Jesus, que já havia quebrado todos os preconceitos burgueses e culturais para pregar a força da liberdade do espírito, quis naquele momento fundamental, como foi a passagem da morte à vida, deixar o registro, ainda que de maneira metafórica, de que ele não aceitava preconceitos sociais. E que se para ele não existia diferença entre judeus e gentios, entre justos e pecadores, tampouco existia entre homem e mulher. Foi para outra mulher, a Samaritana, perto de um poço, que revelou que chegaria o dia em que os filhos de Deus não precisariam disputar templos e catedrais para a adoração de Deus; renderiam culto em seu próprio coração e na liberdade de espírito.

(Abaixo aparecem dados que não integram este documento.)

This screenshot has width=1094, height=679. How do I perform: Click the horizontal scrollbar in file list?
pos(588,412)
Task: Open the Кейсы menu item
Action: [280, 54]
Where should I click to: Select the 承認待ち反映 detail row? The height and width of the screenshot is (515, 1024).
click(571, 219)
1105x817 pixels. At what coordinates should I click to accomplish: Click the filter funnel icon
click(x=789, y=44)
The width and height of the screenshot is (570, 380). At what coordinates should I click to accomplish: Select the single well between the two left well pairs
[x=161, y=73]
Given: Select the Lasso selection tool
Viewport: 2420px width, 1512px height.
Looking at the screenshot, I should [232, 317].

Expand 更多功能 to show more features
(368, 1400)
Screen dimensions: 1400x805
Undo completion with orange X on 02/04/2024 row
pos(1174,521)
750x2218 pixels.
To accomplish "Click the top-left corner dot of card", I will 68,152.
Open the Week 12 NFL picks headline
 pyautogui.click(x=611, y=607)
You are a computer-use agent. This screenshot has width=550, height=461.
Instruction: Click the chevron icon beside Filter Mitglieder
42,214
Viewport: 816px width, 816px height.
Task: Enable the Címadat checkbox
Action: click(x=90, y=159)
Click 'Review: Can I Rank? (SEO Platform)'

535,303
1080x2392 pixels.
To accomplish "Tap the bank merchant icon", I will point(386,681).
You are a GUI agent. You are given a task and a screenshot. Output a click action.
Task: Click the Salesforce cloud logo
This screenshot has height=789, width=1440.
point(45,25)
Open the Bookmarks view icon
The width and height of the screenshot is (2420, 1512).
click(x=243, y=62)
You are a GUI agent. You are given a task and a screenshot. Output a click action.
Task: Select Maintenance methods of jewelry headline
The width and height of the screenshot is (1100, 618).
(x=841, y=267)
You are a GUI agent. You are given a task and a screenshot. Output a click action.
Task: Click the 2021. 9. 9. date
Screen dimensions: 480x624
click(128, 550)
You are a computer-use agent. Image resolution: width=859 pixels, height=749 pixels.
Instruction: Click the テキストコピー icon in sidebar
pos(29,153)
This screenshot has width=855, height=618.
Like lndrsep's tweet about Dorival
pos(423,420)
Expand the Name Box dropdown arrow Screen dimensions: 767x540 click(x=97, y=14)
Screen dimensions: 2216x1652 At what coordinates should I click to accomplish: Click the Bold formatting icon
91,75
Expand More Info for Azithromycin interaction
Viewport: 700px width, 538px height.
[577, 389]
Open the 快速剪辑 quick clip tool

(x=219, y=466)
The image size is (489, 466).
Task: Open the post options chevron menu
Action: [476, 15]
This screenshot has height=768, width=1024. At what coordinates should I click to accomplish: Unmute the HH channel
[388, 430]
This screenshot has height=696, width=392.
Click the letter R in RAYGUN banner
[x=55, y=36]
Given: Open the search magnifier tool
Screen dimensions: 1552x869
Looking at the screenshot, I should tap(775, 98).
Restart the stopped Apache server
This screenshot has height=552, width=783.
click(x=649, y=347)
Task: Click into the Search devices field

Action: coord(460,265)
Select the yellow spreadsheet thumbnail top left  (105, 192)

Os Evangelhos que a Bíblia católica nos oferece são uma fonte de sabedoria antiga e moderna ao mesmo tempo. Apesar de terem sido censurados, a maioria dos outros Evangelhos existentes nos primeiros anos e séculos do cristianismo constituem ainda hoje não só uma importante fonte literária, mas libertadora de tabus. Basta ter a coragem de lê-los sem preconceitos, sem artifícios de sacerdotes e pastores. Esses textos possuem uma grande força espiritual e humana. E nos convocam a nos libertarmos de preconceitos e imposições externas castradoras da cultura. Querer domesticá-los e usá-los para acorrentar consciências seria o maior pecado, para o qual Jesus dizia que não havia perdão.